[[ Material provided, beginning ]]
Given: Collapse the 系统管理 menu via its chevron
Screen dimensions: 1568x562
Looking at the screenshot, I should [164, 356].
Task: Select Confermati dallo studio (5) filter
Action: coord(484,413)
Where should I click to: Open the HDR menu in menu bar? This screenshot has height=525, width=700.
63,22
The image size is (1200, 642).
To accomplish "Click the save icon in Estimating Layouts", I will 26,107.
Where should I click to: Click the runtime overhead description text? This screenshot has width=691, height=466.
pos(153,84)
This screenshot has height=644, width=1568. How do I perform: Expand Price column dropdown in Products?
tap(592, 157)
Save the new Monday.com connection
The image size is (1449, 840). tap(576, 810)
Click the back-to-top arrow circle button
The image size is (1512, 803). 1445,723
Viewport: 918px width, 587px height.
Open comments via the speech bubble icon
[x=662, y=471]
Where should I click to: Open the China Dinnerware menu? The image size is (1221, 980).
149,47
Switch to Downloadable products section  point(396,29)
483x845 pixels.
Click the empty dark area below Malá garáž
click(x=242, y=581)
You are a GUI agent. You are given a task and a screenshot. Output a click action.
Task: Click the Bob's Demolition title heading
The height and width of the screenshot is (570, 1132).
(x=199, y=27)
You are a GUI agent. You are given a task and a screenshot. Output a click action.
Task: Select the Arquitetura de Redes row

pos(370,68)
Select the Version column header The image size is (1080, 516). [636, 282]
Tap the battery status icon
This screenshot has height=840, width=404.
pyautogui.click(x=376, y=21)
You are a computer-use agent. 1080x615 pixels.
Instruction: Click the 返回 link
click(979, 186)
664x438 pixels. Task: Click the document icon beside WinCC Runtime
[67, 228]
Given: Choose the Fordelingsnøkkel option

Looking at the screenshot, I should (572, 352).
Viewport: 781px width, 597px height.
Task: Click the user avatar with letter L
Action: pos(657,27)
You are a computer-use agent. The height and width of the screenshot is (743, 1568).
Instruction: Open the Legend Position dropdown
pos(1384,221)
[[ Material provided, end ]]
Work to be completed: Copy the data. Make sure every line matches exactly.

Task solution:
Given: Collapse the 系统管理 menu via its chevron
Screen dimensions: 1568x562
Looking at the screenshot, I should [164, 356].
Task: Select Confermati dallo studio (5) filter
Action: coord(484,413)
Where should I click to: Open the HDR menu in menu bar? This screenshot has height=525, width=700.
63,22
The image size is (1200, 642).
To accomplish "Click the save icon in Estimating Layouts", I will 26,107.
Where should I click to: Click the runtime overhead description text? This screenshot has width=691, height=466.
pos(153,84)
This screenshot has height=644, width=1568. How do I perform: Expand Price column dropdown in Products?
tap(592, 157)
Save the new Monday.com connection
The image size is (1449, 840). tap(576, 810)
Click the back-to-top arrow circle button
The image size is (1512, 803). 1445,723
Viewport: 918px width, 587px height.
Open comments via the speech bubble icon
[x=662, y=471]
Where should I click to: Open the China Dinnerware menu? The image size is (1221, 980).
149,47
Switch to Downloadable products section  point(396,29)
483x845 pixels.
Click the empty dark area below Malá garáž
click(x=242, y=581)
You are a GUI agent. You are given a task and a screenshot. Output a click action.
Task: Click the Bob's Demolition title heading
The height and width of the screenshot is (570, 1132).
(x=199, y=27)
You are a GUI agent. You are given a task and a screenshot. Output a click action.
Task: Select the Arquitetura de Redes row

pos(370,68)
Select the Version column header The image size is (1080, 516). [636, 282]
Tap the battery status icon
This screenshot has height=840, width=404.
pyautogui.click(x=376, y=21)
You are a computer-use agent. 1080x615 pixels.
Instruction: Click the 返回 link
click(979, 186)
664x438 pixels. Task: Click the document icon beside WinCC Runtime
[67, 228]
Given: Choose the Fordelingsnøkkel option

Looking at the screenshot, I should (572, 352).
Viewport: 781px width, 597px height.
Task: Click the user avatar with letter L
Action: pos(657,27)
You are a computer-use agent. The height and width of the screenshot is (743, 1568).
Instruction: Open the Legend Position dropdown
pos(1384,221)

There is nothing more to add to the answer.